Exercise directions
Retype the material word for word, starting at its first line and stopping after the line that contains "[206, 1284]". Include both of those lines and leave the pictures out.

start Material for this exercise

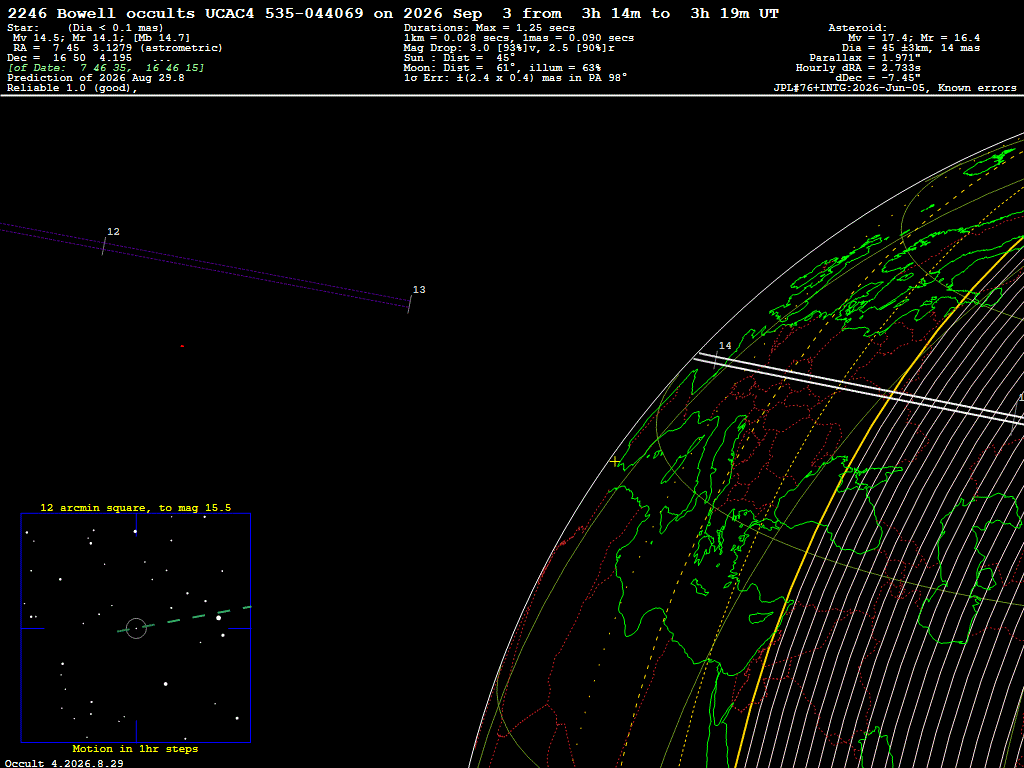Click the brightest star right of motion line
Viewport: 1024px width, 768px height.
pyautogui.click(x=219, y=618)
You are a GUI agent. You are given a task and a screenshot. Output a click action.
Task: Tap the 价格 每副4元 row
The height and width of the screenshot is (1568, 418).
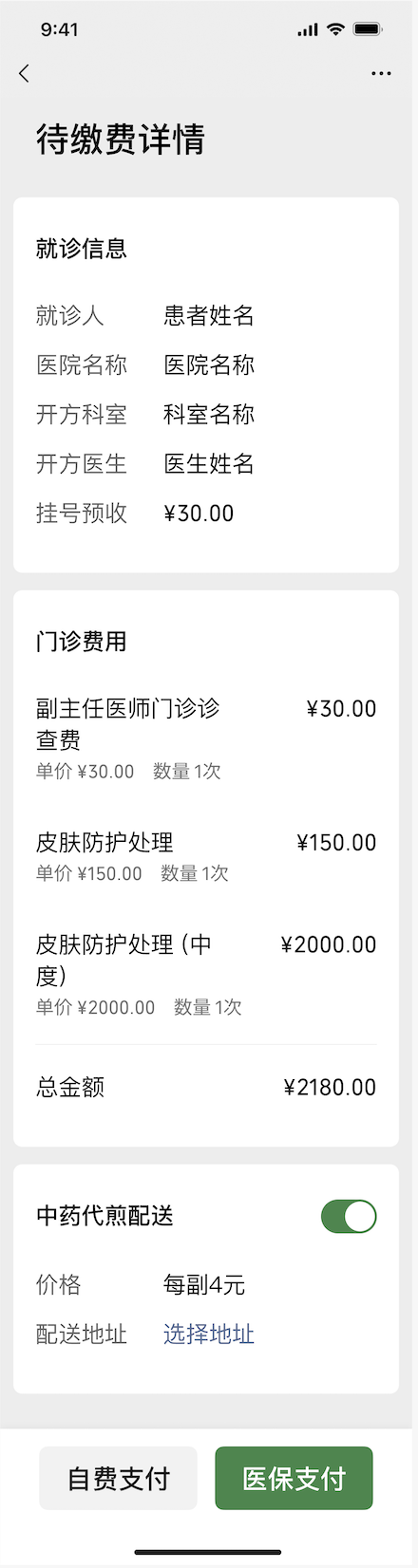[206, 1284]
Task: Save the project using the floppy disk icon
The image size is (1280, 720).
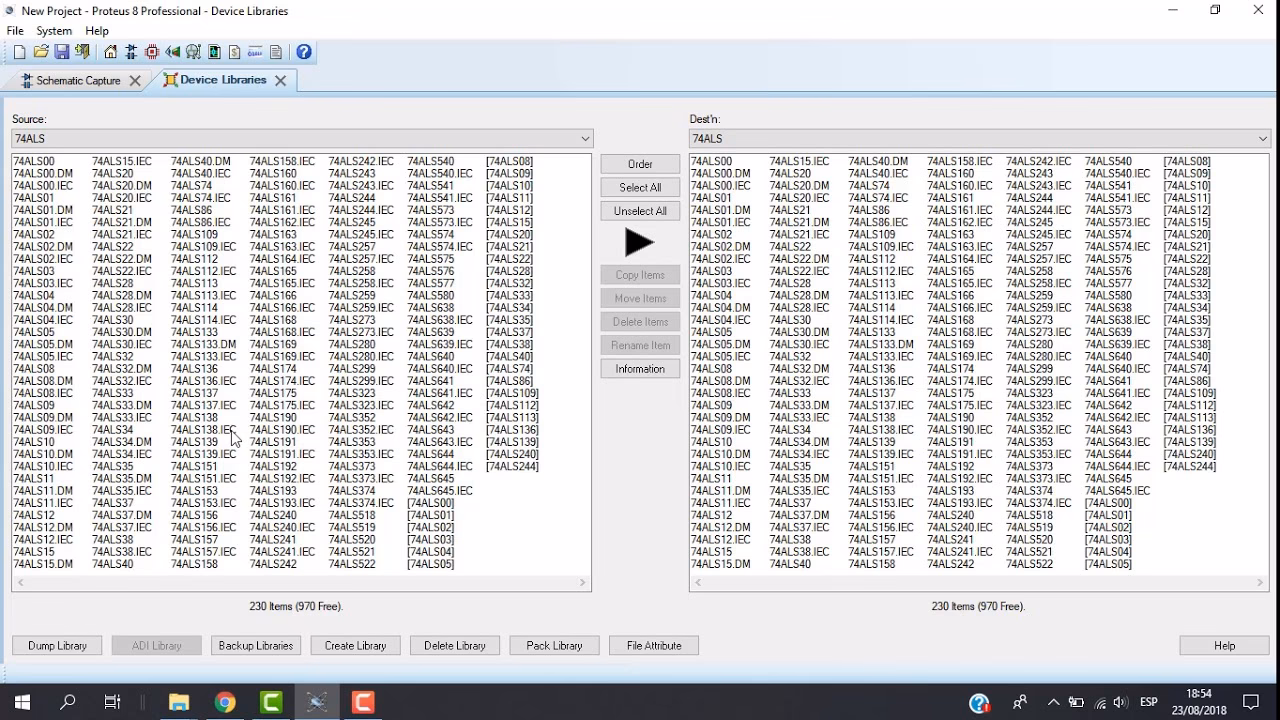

end Material for this exercise

Expected answer
Click the brightest star right of motion line
Viewport: 1024px width, 768px height.
pyautogui.click(x=219, y=618)
You are a GUI agent. You are given a task and a screenshot. Output a click action.
Task: Tap the 价格 每副4元 row
The height and width of the screenshot is (1568, 418).
[206, 1284]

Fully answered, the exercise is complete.